Close

Presentation

DuoQ: A DSP Utilization-aware and Outlier-free Quantization for FPGA-based LLMs Acceleration
DescriptionQuantization enables efficient deployment of large language models (LLMs) on FPGAs, but its presence of outliers affects the accuracy of the quantized model. Existing methods mainly deal with outliers through channel-wise or token-wise isolation and encoding, which leads to expensive dynamic quantization. To address this problem, we introduce DuoQ, an FPGA-oriented algorithm-hardware co-design framework. DuoQ effectively eliminates outliers through learnable equivalent transformations and low-semantic token awareness in the quantization scheme part, facilitating per-tensor quantization with 4-bits.
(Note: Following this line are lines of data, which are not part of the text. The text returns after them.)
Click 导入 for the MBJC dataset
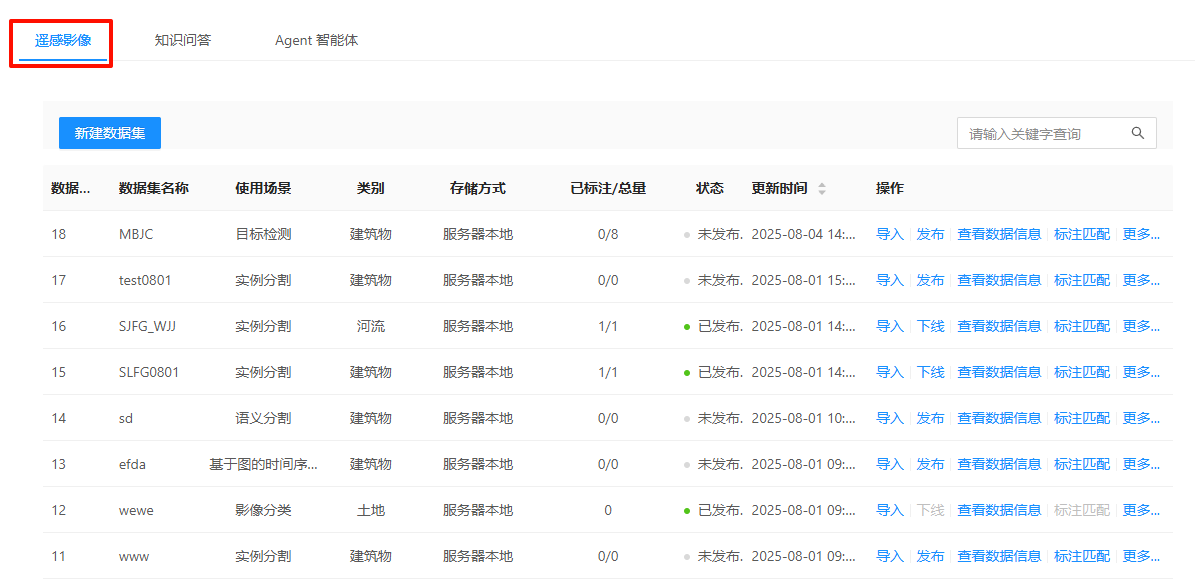The image size is (1195, 586). click(x=890, y=234)
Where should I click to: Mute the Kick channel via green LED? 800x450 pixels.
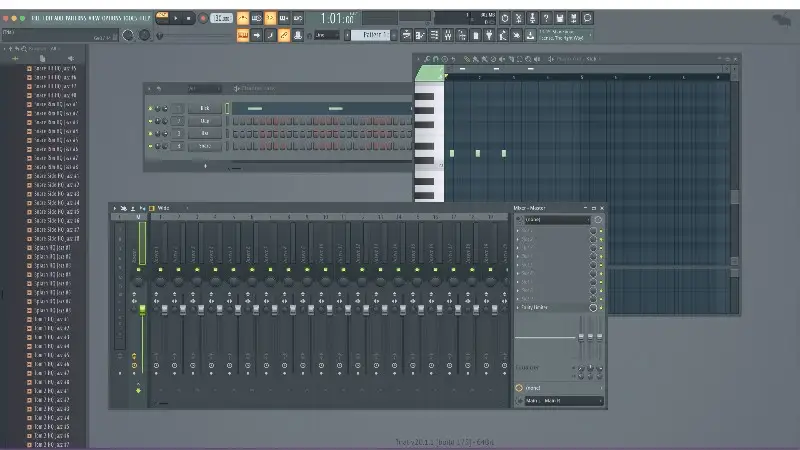[x=150, y=108]
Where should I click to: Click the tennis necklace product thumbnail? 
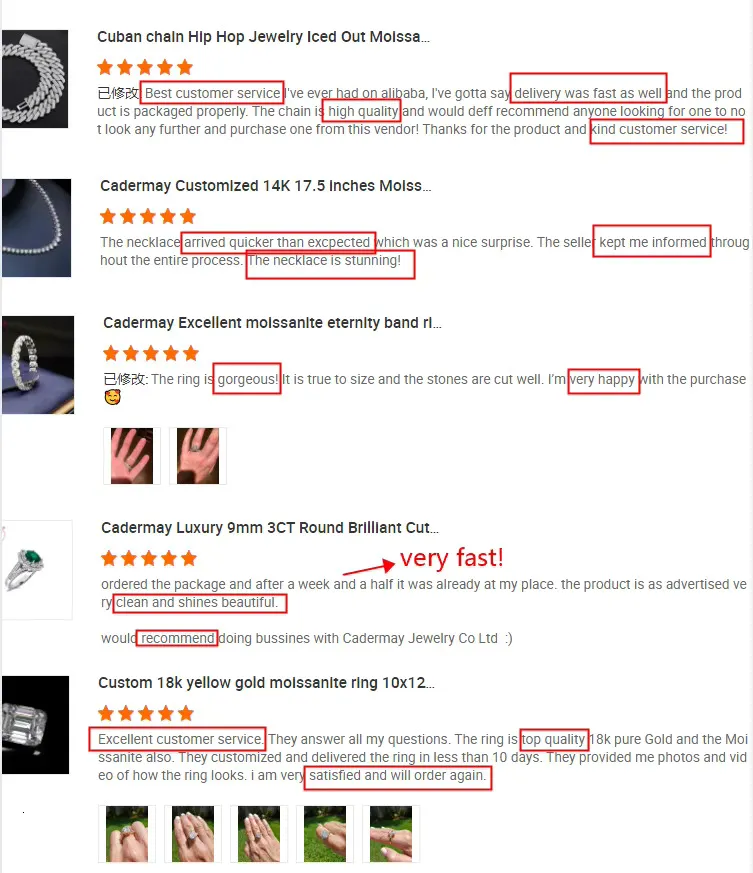click(x=36, y=228)
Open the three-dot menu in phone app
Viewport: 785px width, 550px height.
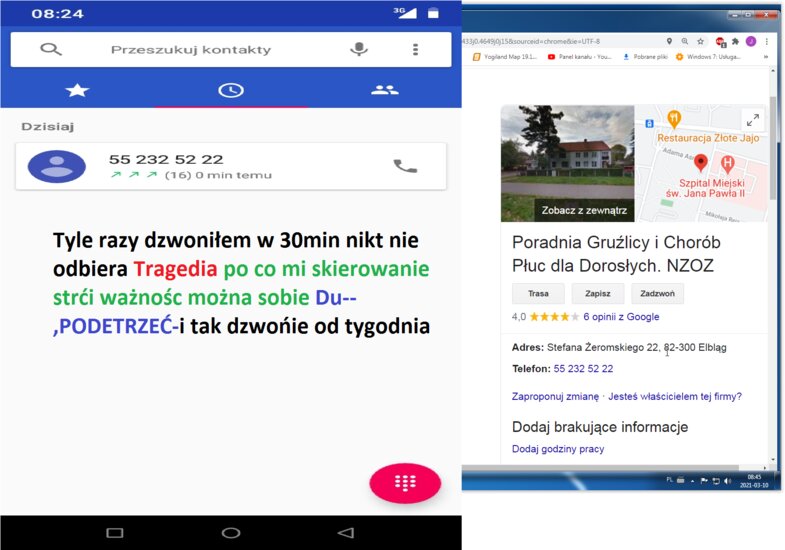point(416,49)
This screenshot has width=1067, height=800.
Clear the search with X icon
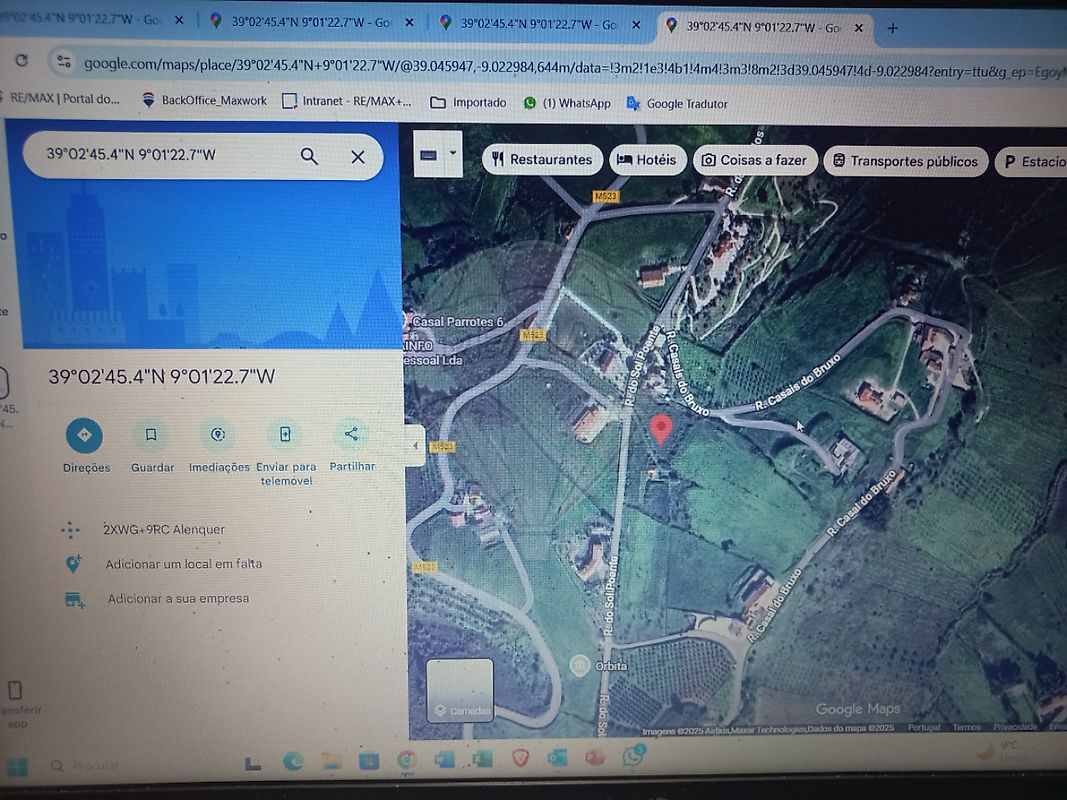pyautogui.click(x=358, y=156)
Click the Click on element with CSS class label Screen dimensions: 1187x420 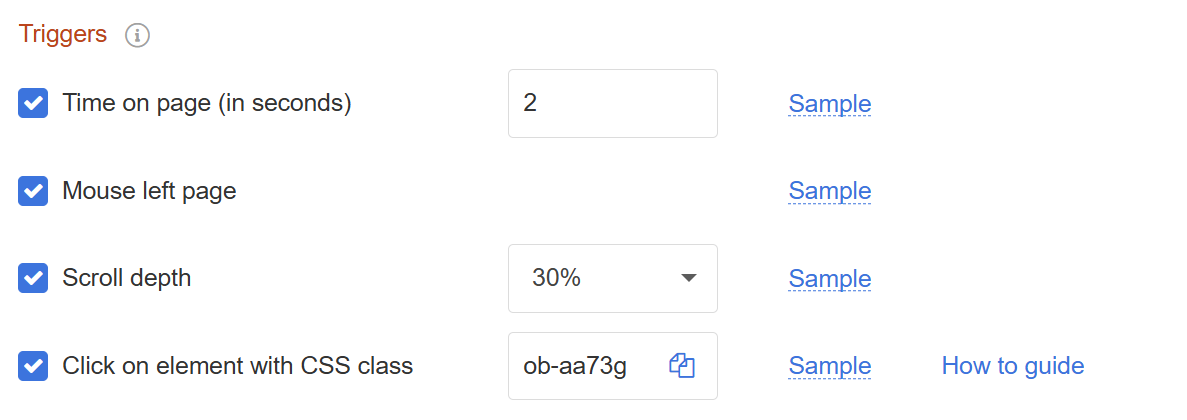pos(237,366)
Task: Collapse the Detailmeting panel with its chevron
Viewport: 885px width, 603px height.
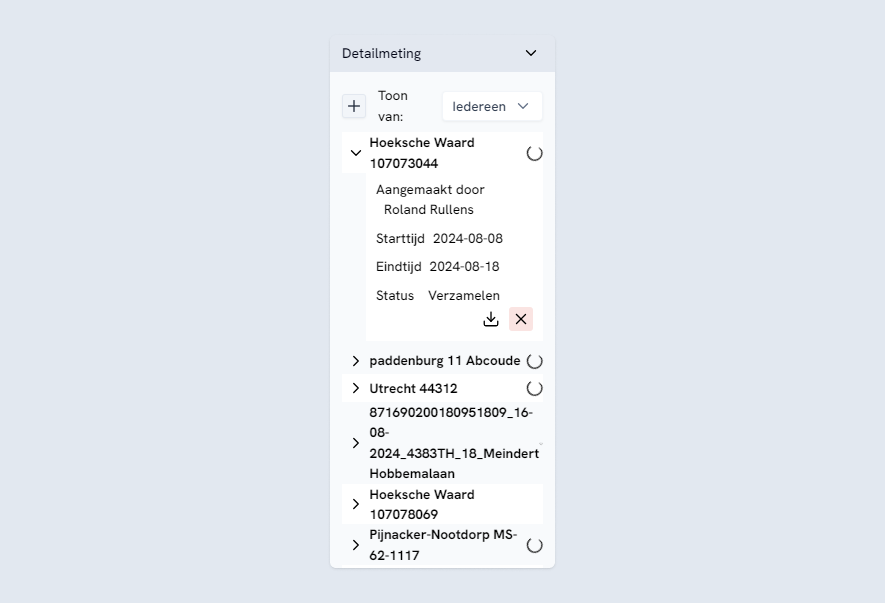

We co-design the quantization algorithm and hardware architecture. Specifically, DuoQ accelerates end-to-end LLM through a novel DSP-aware PE unit design and encoder design. In addition, two types of post-processing units assist in the realization of nonlinear functions and dynamic token awareness. Experimental results show that compared with platforms with different architectures, DuoQ's computational efficiency and energy efficiency are improved by up to 8.8x and 23.45x. In addition, DuoQ has achieved accuracy improvements compared to other outlier-aware software and hardware works.